What's New

Small things make a settlement feel real. This update adds a handful of visual touches that bring Novus Terminus: First Flags closer to the cozy logistics fantasy we are chasing -- and quietly improves the road system under the hood.

The most satisfying change: carriers now visibly carry goods on their backs. When a carrier picks up a log or a stone at a flagpole, the item appears strapped to their back and stays there for the entire walk to the next pole. You can follow a carrier along a winding forest road and see exactly what they are hauling. It sounds tiny, but it transforms the road network from an abstract conveyor belt into something you can read at a glance -- oh, that one has planks, that one has bread, and the one crossing the bridge is loaded with iron ore.

Building placement got a new preview step. When you choose a spot for a new building and confirm it, a translucent ghost of the structure appears on the ground right away. It stays there, semi-transparent and waiting, until a builder actually arrives and begins construction. Before this, a confirmed building simply popped into existence as a construction site the moment a builder touched it, and nothing marked the spot in between. Now you can place several buildings across the map, zoom out, and see at a glance where future construction is planned -- even if your only builder is still hauling materials on the other side of the river.

Tree trunks now cast proper shadows across the landscape. Previously the trunk geometry was excluded from the shadow pass, so trees looked like they were floating just above the ground. Fixing this was a small tweak, but the difference is surprisingly noticeable -- forests feel heavier and more grounded, and the late-afternoon light raking through a stand of pines finally looks right.

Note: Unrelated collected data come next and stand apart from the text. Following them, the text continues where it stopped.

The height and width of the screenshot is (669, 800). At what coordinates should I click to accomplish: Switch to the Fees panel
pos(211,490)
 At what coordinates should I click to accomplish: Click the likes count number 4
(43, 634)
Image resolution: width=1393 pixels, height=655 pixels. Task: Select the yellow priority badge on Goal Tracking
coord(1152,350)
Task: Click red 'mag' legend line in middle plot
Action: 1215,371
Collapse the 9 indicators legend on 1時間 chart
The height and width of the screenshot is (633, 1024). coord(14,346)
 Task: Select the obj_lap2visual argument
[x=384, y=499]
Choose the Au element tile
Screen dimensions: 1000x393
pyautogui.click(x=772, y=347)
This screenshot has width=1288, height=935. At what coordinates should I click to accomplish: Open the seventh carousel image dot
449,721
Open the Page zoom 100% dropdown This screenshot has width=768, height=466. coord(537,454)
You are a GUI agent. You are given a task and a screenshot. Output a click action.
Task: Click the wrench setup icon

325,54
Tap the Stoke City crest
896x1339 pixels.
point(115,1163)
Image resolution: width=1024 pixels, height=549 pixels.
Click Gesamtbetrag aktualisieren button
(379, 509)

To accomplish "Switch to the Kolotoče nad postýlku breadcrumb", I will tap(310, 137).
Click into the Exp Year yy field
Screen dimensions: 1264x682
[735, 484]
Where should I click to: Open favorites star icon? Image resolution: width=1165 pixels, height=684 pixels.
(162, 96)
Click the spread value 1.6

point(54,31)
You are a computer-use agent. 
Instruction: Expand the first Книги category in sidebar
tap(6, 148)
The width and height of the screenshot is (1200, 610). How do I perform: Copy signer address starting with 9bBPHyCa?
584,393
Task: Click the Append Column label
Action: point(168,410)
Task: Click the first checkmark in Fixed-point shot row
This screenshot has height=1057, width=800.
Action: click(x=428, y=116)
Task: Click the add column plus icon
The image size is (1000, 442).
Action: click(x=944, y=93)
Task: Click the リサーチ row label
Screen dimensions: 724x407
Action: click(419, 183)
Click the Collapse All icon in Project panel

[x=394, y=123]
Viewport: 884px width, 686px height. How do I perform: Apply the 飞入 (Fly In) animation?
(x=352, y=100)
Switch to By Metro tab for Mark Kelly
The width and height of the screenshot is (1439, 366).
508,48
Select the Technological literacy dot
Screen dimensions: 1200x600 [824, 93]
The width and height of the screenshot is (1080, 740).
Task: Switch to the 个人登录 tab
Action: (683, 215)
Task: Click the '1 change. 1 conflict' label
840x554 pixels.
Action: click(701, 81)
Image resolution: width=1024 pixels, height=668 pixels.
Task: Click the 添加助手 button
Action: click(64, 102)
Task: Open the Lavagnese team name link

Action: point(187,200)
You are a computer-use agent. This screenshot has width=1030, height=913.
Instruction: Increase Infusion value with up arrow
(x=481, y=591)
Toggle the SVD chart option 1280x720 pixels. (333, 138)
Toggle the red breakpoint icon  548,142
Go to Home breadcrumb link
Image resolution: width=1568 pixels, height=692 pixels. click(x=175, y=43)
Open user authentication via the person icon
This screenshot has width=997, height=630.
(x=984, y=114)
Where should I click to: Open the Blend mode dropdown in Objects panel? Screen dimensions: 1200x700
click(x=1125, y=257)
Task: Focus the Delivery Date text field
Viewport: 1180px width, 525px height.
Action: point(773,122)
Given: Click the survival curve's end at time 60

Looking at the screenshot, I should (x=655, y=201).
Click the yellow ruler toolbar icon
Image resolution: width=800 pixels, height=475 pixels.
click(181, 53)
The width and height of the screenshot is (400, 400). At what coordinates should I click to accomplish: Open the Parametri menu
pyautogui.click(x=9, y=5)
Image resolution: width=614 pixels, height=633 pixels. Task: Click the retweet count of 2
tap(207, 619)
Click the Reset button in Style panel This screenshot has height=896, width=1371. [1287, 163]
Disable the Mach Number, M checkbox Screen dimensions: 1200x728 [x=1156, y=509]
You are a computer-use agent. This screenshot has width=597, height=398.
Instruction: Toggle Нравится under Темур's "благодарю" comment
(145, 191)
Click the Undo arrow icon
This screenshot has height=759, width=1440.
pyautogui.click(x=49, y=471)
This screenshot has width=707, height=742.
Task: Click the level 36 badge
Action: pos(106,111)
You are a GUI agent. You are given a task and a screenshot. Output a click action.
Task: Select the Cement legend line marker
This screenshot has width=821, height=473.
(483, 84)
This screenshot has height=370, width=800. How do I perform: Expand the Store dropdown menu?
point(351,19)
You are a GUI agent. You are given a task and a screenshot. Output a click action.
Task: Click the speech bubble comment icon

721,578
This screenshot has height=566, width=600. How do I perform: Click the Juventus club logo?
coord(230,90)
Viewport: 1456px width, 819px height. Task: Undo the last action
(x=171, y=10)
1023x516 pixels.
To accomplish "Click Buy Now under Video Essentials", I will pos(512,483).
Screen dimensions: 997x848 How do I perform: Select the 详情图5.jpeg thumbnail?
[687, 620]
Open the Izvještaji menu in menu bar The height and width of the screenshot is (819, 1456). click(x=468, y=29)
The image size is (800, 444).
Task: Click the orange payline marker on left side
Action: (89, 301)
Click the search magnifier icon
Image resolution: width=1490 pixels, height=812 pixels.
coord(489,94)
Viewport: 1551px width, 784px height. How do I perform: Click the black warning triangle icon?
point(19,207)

On the road side, the pathfinder now treats existing roads as obstacles. New paths curve around old ones instead of crossing through them, which means your road network stays clean and readable as it grows. The red preview line we added last time has been refined too: it appears instantly when a route is blocked or too long, so there is no guessing whether a road will work before you commit.

Behind the Scenes

The backpack attachment works by finding a specific bone on the carrier model and parenting the goods mesh directly to it. This means the item follows every animation frame -- walking, turning, idle bobbing -- without any manual positioning each tick. The building ghost uses a simple transparency shader on the full building mesh, fading it in at placement and fading it out once real construction geometry takes over. Both features reuse existing models, so they add visual richness without inflating the asset count.

What's Next

With carriers, roads, and building previews feeling solid, we are turning our attention to expanding the roster of workshops and production chains -- more buildings, more goods, more reasons to lay down roads.